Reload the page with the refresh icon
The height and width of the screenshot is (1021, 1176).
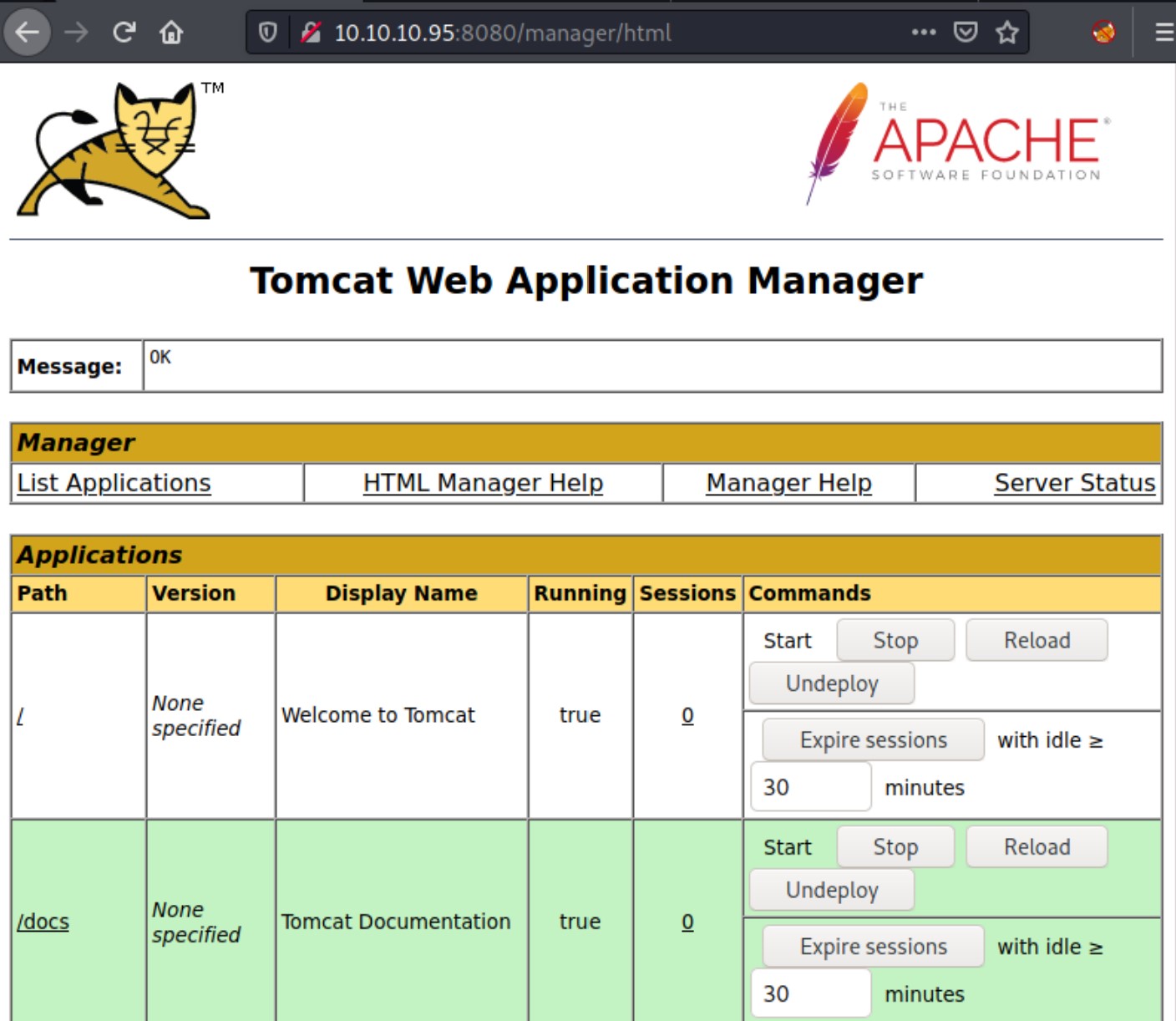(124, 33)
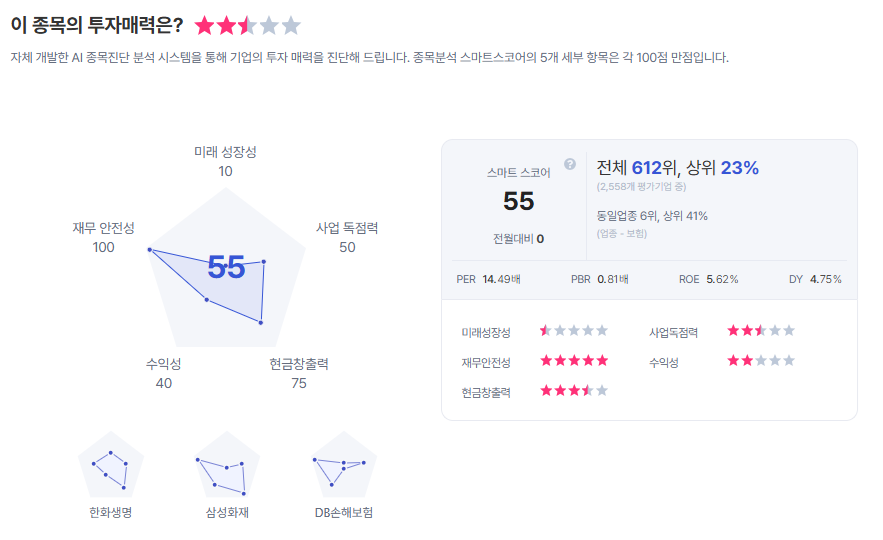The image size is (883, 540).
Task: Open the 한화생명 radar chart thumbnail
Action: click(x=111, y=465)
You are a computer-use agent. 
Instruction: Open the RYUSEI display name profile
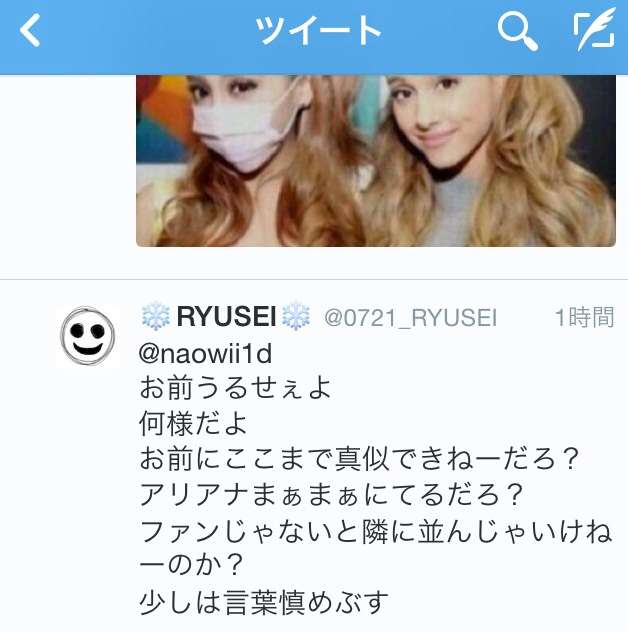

What the task requires:
Copy the material above exactly and drop the pictures.

Exercise answer:
Reload the page with the refresh icon
The height and width of the screenshot is (1021, 1176).
(124, 33)
The image size is (883, 540).
Task: Open the 한화생명 radar chart thumbnail
Action: click(x=111, y=465)
You are a computer-use agent. 
Instruction: Open the RYUSEI display name profile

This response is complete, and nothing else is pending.